Absent from the Senate Democrats’ tax bill is the full elimination of the tax on Social Security income. Senate Republicans have been clear that we strongly support ending this burdensome tax, and this session, we have more than enough money to do just that. If a clean repeal of this tax would have been brought up, all 33 Republican senators would have voted yes. Instead, Democrats broke their campaign promise and tied the elimination of the Social Security tax to more tax increases for Minnesotans.
Instead of providing financial relief to Minnesota retirees, Democrats prioritized their extreme spending habits.
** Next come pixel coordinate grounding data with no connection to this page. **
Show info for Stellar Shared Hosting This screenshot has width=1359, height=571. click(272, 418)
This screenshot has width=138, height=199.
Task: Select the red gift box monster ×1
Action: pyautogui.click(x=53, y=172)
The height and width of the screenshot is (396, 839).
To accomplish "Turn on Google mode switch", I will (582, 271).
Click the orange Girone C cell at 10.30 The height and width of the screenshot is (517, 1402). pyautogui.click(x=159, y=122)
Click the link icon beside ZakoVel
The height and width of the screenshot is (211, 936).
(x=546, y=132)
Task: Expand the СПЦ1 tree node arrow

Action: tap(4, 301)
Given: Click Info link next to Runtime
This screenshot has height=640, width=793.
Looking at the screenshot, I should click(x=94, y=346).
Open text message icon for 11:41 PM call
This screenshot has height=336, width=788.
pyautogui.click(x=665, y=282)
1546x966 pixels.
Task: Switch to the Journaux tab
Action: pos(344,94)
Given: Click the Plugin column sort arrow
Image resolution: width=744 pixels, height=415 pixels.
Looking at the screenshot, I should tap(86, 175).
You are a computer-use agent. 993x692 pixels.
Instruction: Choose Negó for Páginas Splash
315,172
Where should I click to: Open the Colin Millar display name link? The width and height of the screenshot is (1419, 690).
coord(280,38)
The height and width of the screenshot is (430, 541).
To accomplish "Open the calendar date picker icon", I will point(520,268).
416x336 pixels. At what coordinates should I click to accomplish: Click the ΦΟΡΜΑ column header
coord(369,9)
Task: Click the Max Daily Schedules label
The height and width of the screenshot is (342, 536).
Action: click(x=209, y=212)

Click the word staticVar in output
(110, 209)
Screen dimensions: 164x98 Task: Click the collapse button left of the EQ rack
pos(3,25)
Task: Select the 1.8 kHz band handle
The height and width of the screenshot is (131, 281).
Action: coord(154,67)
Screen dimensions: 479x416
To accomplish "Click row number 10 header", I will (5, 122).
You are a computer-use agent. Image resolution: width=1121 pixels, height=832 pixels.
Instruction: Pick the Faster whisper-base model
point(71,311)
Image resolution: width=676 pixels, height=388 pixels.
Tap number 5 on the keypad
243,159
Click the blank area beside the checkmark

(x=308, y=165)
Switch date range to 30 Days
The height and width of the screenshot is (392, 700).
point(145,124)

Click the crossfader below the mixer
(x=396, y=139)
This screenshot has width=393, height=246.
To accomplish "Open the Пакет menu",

When the Democrat tax agreement comes back from conference committee, I suspect it will do even less to support Minnesotans.
Additionally, the Democrats’ Housing budget agreement was recently approved by the Senate and will now go to the governor for his signature. This agreement spends more than $1 billion on a variety of feel-good housing programs, but it fails to address the root causes of the current housing crisis. The bill, which spends more than eight times the previous housing budget, does little to tackle the shortage of 95,000 available housing units and does nothing to reduce the burdensome regulations driving up prices.
Specifically, this legislation includes a $745 million metro sales tax increase on Minnesotans – part of the nearly $10 billion in tax hikes proposed by Democrats this year. This is another reminder that even with a historic budget, Democrats still want to tax Minnesotans even more.
In addition to the massive tax increase, the Democrat housing agreement spends $92 million to create a new rental assistance program in the vein of the troubled and controversial RentHelpMN program. RentHelpMN was recently the subject of an audit, which found rampant fraud, abuse, and mismanagement. When something doesn’t work, Minnesota Democrats double down. We should be good stewards of taxpayer dollars, not funneling millions more into programs with waste and mismanagement.
Senate Democrats also forced through legislation that takes a controversial approach to paid family and medical leave. This legislation creates a massive new government entity to manage this program, requiring hundreds of new employees. Under this proposal, every worker and employer will face a tax hike that is expected to be at least $1.5 billion for the first year of the program, with increasing costs every year afterward.
I strongly support expanding Minnesotans’ access to paid family and medical leave. However, more government bureaucracy, at the expense of hard-working Minnesota taxpayers, is absolutely the wrong approach. Minnesota workers and businesses should have the flexibility to tailor this benefit to their unique needs. My Republican colleagues and I advocated for a private market approach that would not create more bureaucracy, raise taxes, or force inequitable mandates on employers. Democrats, however, would not move off their one-size-fits-all approach to paid family and medical leave.
In short, we have a massive surplus, but it is not enough to support Democrats’ extreme spending habits. To make up for the shortfall, they’re raising taxes and refusing to return taxpayer money to the people. It is disappointing to see.